=== Available data ===
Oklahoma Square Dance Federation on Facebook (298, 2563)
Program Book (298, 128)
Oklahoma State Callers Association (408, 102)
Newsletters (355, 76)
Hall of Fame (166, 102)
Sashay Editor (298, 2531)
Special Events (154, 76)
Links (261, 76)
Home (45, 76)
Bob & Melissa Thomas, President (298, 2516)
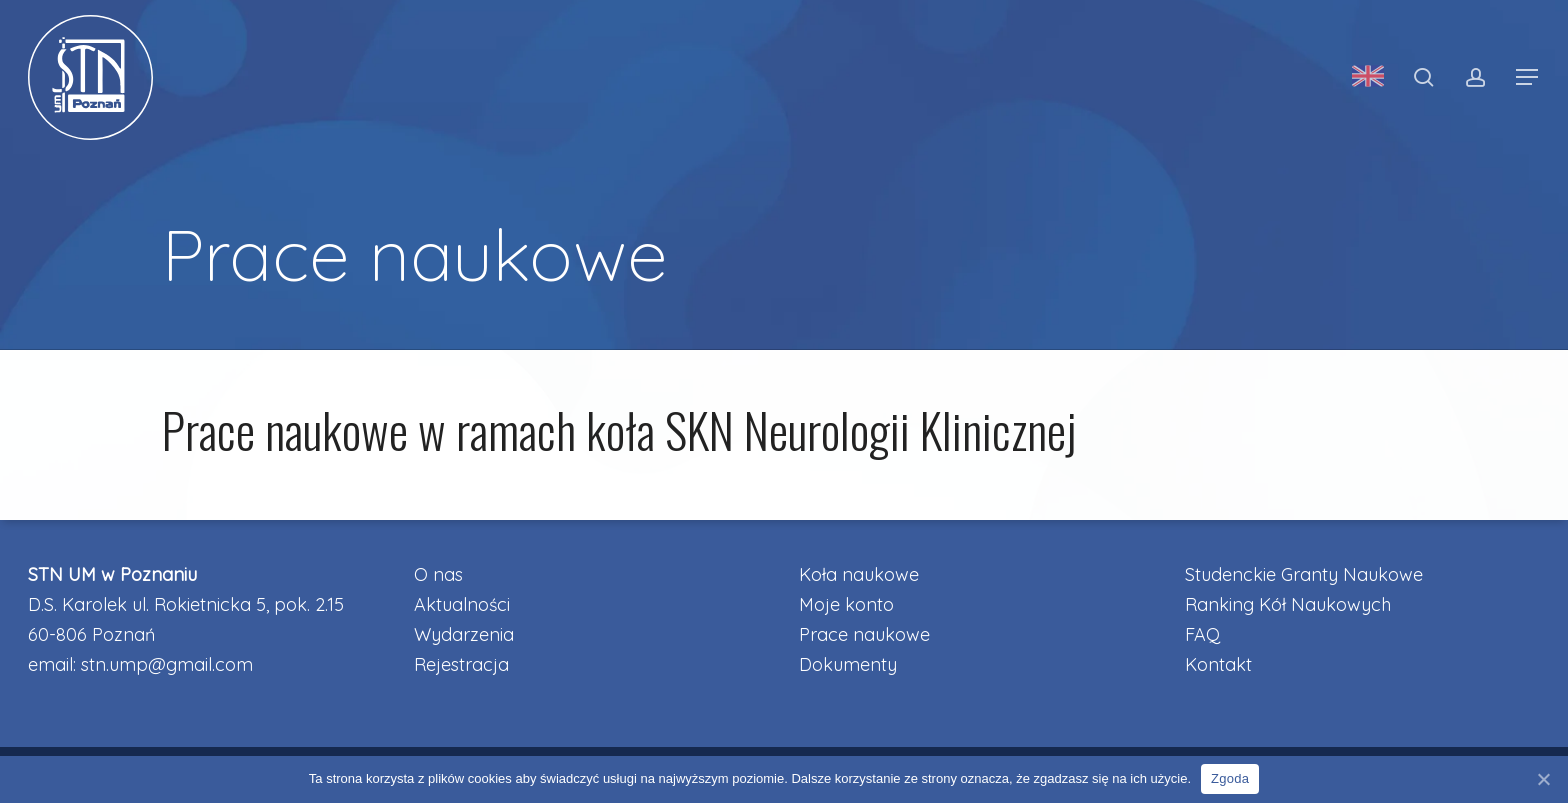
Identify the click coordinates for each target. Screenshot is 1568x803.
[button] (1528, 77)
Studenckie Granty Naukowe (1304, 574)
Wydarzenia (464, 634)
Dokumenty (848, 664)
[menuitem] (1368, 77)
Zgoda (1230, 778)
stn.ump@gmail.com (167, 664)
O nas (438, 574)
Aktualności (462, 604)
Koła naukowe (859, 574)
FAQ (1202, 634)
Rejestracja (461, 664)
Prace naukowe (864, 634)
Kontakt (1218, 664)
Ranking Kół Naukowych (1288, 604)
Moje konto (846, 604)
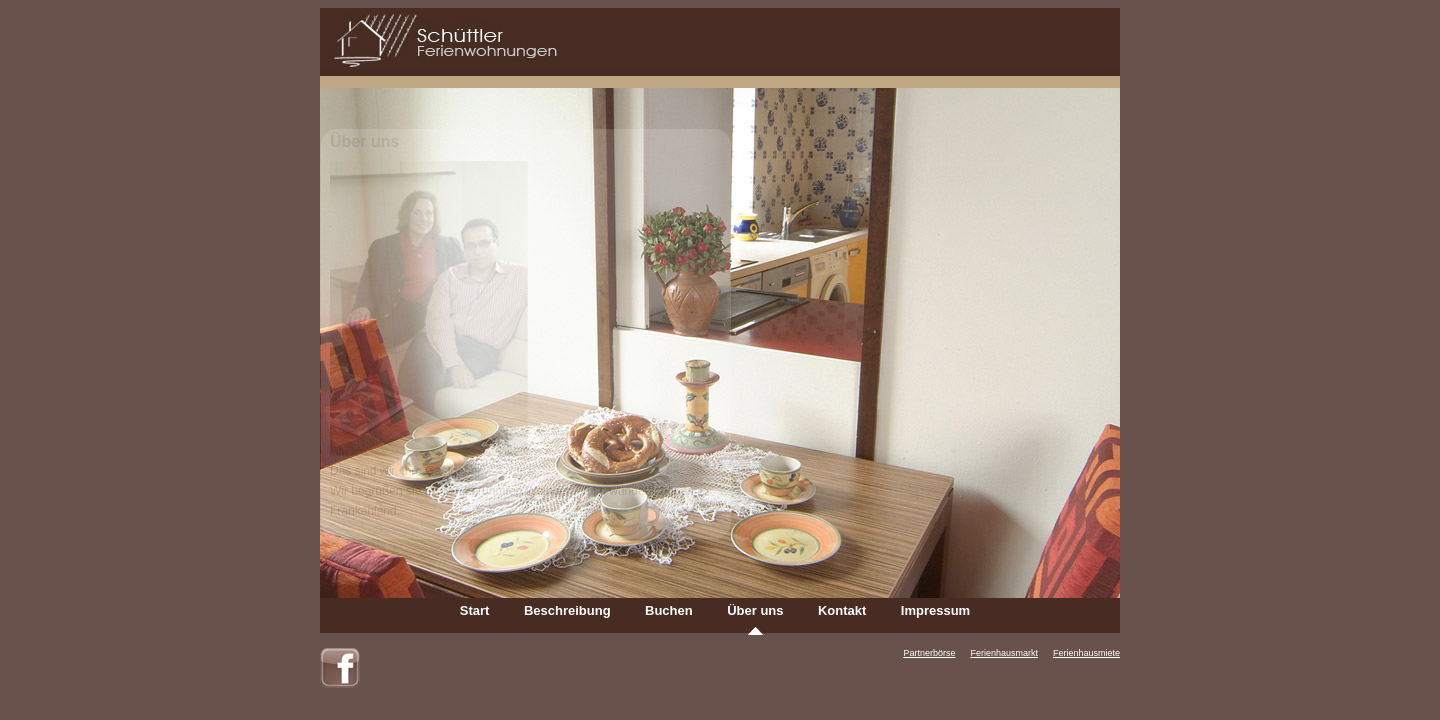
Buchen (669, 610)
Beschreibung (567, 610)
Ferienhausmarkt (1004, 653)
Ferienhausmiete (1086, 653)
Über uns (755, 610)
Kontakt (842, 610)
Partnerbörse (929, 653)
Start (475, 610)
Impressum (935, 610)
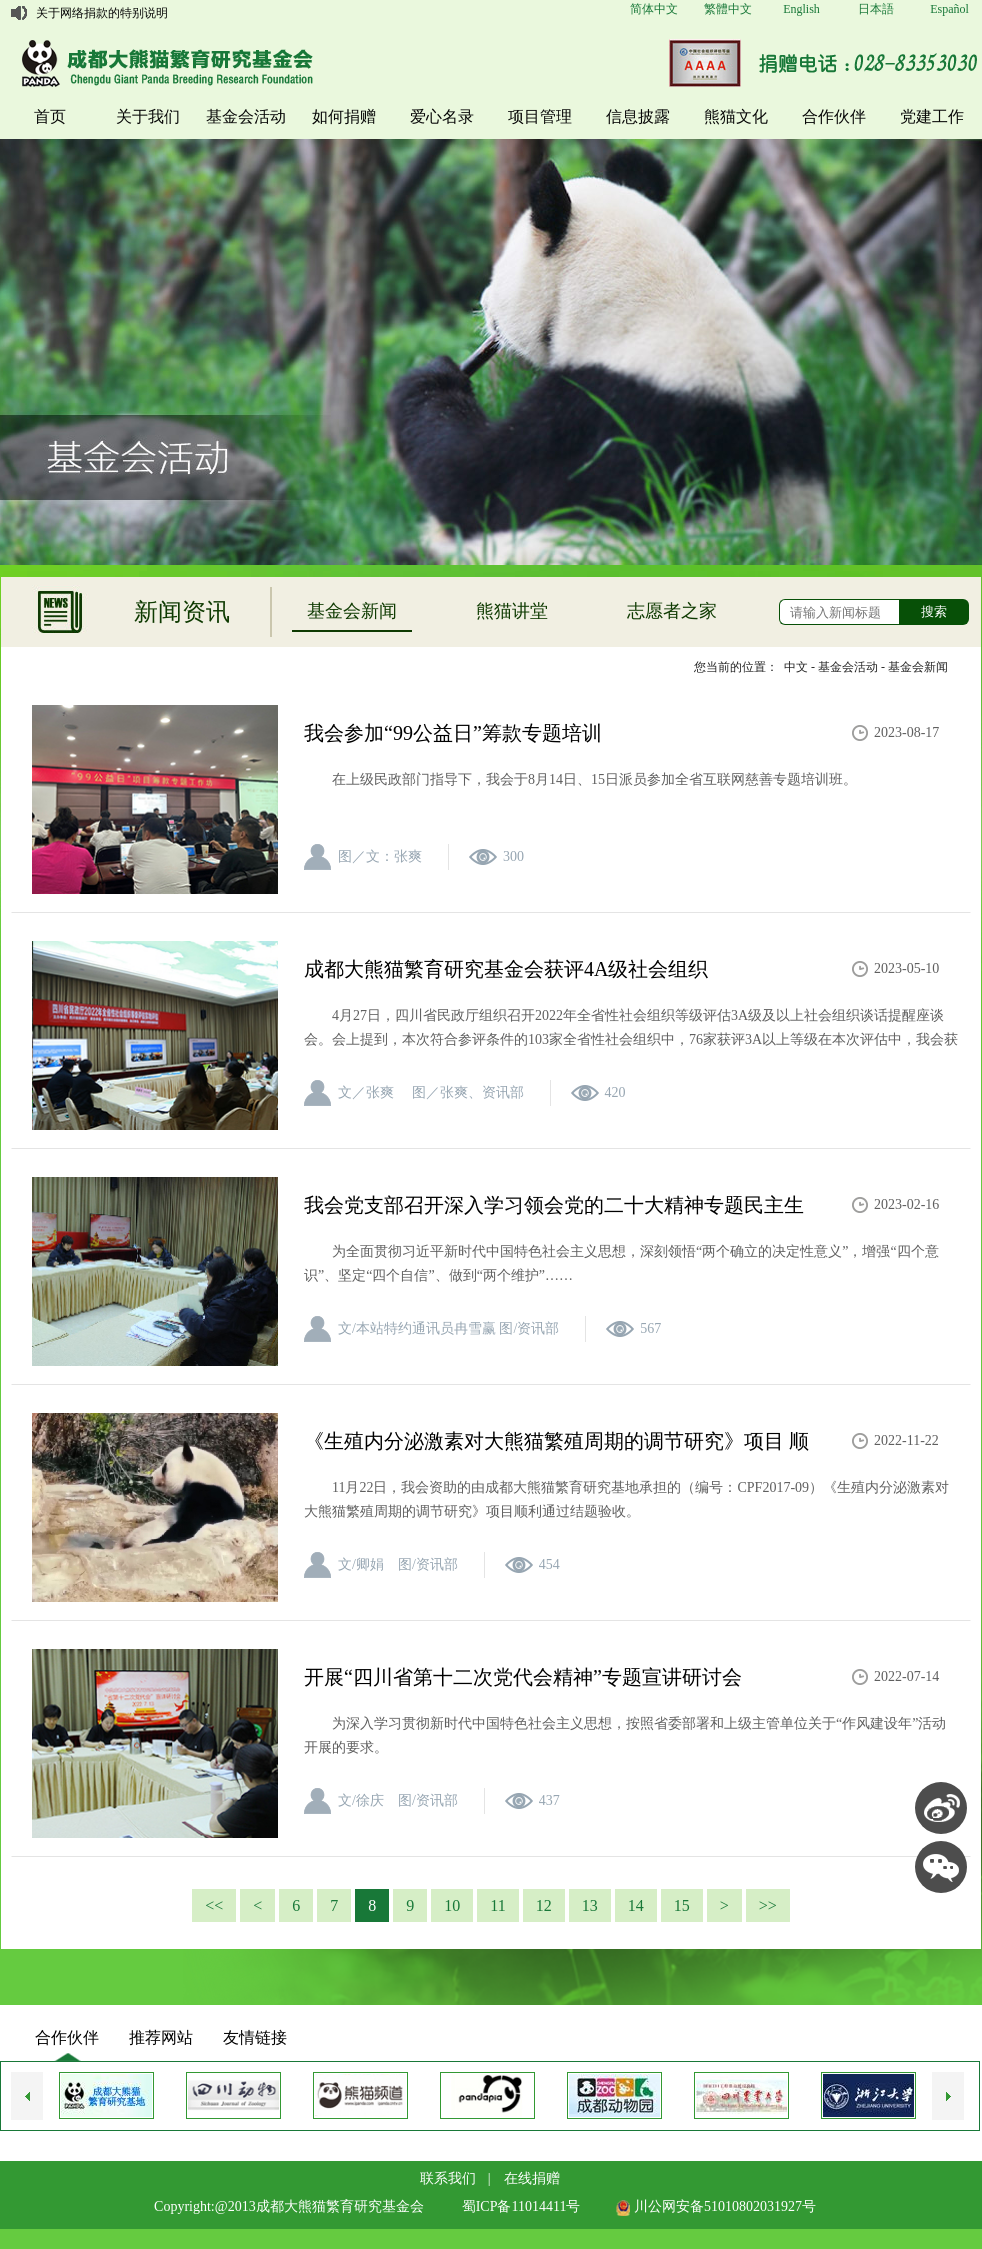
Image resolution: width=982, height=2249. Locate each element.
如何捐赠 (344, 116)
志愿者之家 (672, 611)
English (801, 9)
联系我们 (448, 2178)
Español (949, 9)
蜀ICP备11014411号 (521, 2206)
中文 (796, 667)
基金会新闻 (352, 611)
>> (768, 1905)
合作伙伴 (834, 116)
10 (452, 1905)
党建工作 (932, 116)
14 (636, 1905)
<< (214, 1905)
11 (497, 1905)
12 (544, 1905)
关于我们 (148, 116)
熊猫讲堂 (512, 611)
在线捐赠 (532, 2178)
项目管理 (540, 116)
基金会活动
===
● **Stated problem**:
Copy every one of the rows above verbatim, leaving out the pictures.

● **Problem solution**:
Oklahoma Square Dance Federation on Facebook (298, 2563)
Program Book (298, 128)
Oklahoma State Callers Association (408, 102)
Newsletters (355, 76)
Hall of Fame (166, 102)
Sashay Editor (298, 2531)
Special Events (154, 76)
Links (261, 76)
Home (45, 76)
Bob & Melissa Thomas, President (298, 2516)
Identify the click coordinates for each target. Screenshot is 1568x803.
[button] (1528, 77)
Studenckie Granty Naukowe (1304, 574)
Wydarzenia (464, 634)
Dokumenty (848, 664)
[menuitem] (1368, 77)
Zgoda (1230, 778)
stn.ump@gmail.com (167, 664)
O nas (438, 574)
Aktualności (462, 604)
Koła naukowe (859, 574)
FAQ (1202, 634)
Rejestracja (461, 664)
Prace naukowe (864, 634)
Kontakt (1218, 664)
Ranking Kół Naukowych (1288, 604)
Moje konto (846, 604)
Buchen (669, 610)
Beschreibung (567, 610)
Ferienhausmarkt (1004, 653)
Ferienhausmiete (1086, 653)
Über uns (755, 610)
Kontakt (842, 610)
Partnerbörse (929, 653)
Start (475, 610)
Impressum (935, 610)
Image resolution: width=982, height=2249. Locate each element.
如何捐赠 (344, 116)
志愿者之家 (672, 611)
English (801, 9)
联系我们 (448, 2178)
Español (949, 9)
蜀ICP备11014411号 (521, 2206)
中文 (796, 667)
基金会新闻 (352, 611)
>> (768, 1905)
合作伙伴 (834, 116)
10 (452, 1905)
党建工作 (932, 116)
14 (636, 1905)
<< (214, 1905)
11 (497, 1905)
12 (544, 1905)
关于我们 (148, 116)
熊猫讲堂 (512, 611)
在线捐赠 (532, 2178)
项目管理 (540, 116)
基金会活动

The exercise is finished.